Cette étape  d’écriture est celle  de l’émergence des récits (fragment d’histoire, mots esseulés, récit construit) tout ces éléments deviennent des matériaux vivants. Les réalisateurs accueillent ces propositions comme autant de signes d’émotion, de symboles, d’histoires… dans le sensible, tous ces éléments trouvent leur place, leur force. A ce qui est écrit se rajoute ce qui ne peut être dit qu’oralement, ces paroles sont alors retranscrites et posées sur le mur aux côtés de ce qui s’est exprimé directement par écrit. Le fait de ne  pas figer l’écriture dans une forme pré établie libère les mots.

Les jeunes

Les participants ont considéré ces images choisies au départ comme un point d’ancrage, un élément rassurant. Sans savoir où les amenait le processus, sans avoir une idée claire de ce qu’ils allaient fabriquer, ils se sont raccrochés à ces images pour s’en servir de support.
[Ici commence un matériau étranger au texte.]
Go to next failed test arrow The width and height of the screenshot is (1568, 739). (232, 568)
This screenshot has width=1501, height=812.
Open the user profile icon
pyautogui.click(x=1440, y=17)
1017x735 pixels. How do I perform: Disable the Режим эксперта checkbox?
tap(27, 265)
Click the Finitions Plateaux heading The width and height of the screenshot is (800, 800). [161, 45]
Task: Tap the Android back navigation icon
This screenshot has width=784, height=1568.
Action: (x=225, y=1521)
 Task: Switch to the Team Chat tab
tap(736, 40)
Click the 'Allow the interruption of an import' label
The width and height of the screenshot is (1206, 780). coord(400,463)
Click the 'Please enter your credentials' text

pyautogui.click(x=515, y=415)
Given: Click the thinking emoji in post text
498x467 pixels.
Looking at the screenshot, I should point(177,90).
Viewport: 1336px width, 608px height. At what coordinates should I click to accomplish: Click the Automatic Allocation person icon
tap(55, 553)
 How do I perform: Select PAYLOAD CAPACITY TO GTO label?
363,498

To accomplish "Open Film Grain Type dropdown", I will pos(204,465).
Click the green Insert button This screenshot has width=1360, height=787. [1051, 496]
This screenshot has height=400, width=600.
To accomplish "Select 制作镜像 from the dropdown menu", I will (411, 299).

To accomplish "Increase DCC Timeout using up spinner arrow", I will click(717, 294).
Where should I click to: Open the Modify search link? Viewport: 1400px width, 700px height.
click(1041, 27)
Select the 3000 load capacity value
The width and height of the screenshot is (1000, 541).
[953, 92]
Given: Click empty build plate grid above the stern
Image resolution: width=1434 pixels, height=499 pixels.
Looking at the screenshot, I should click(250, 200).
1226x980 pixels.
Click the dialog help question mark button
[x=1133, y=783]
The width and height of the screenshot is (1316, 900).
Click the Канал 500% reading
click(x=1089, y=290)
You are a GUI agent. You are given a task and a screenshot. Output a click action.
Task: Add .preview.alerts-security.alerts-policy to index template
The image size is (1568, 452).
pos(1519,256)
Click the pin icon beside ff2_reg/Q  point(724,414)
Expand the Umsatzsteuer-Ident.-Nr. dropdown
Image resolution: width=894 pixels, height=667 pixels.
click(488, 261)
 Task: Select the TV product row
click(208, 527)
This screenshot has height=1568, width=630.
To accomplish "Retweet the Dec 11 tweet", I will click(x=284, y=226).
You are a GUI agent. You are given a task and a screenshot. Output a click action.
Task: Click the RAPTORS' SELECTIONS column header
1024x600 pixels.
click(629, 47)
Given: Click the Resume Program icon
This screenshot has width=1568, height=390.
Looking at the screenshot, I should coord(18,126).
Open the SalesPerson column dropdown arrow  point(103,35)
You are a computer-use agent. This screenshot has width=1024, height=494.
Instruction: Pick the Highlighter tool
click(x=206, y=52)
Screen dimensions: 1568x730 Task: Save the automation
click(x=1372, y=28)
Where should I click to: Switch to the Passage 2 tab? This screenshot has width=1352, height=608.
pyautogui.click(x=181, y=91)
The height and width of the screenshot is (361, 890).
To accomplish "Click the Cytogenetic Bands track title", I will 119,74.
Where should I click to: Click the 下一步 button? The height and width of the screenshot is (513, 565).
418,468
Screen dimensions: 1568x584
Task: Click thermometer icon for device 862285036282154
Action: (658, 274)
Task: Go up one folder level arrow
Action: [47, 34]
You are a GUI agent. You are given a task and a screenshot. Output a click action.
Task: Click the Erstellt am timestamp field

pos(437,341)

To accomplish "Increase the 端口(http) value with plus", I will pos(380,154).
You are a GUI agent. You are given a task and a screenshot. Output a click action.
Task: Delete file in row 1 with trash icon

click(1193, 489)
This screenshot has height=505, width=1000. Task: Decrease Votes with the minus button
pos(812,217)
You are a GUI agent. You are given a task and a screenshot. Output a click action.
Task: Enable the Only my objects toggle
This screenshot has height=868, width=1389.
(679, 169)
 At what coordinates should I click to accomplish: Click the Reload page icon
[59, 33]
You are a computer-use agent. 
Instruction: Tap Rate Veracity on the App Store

Dans un processus éducatif de création qui veut garder une part d’indétermination pour les participants, leur permettant de ne pas être figés dans la projection des résultats mais plutôt d’avancer pas à pas, il est tout de même essentiel de proposer des aspects qui rassurent, des ancrages. Dans cette méthodologie, les quatre images choisies individuellement ont aussi cette fonction.

  • Durant cette étape, le processus de création naît petit à petit. Il est important de prendre le temps pour casser les automatismes qui voudraient qu’à partir des images choisies chacun en fasse une simple description. Passer par le dessin permet de lâcher l’intellect pour aller creuser dans les ressentis, la mémoire, la trace. Qu’est-ce que l’image a imprimé en moi ? Quelle est la relation entre l’image choisie et moi ?
  • L’étape de verbalisation et d’écriture se construit autour d’un va-et-vient entre le collectif et l’individu. Chaque participant cherche à verbaliser son lien avec l’image, mais pour cela, et notamment pour les adolescents qui  maîtrisent peu la langue française, le groupe va être un véritable appui à la mise en mots. À différentes étapes d’écriture, chacun va lire à haute voix ses mots, ses phrases qui s’ajoutent au fur et à mesure au tableau, à coté de ses images. Lire à haute voix est important. Cela permet de donner à entendre ses mots au reste du groupe, de donner de l’importance à ce que l’on fait dans un cadre de bienveillance et de confiance. Ici personne ne juge. Chacun a un rapport personnel avec ses images. Il n’y a donc pas de bonne ou de mauvaise phrase. C’est pourquoi toutes les idées émises par le participant sont notées sans les hiérarchiser, et l’équipe artistique veille à réécrire les paroles du participant mot pour mot sur le tableau. La bienveillance, c’est aussi montrer qu’il n’y a pas de parole plus importante dans le groupe. Nous prenons le temps pour que chaque participant s’exprime face au groupe. C’est un moment où l’on fait vraiment groupe : participants, équipe artistique et équipe pédagogique pour faire venir les mots.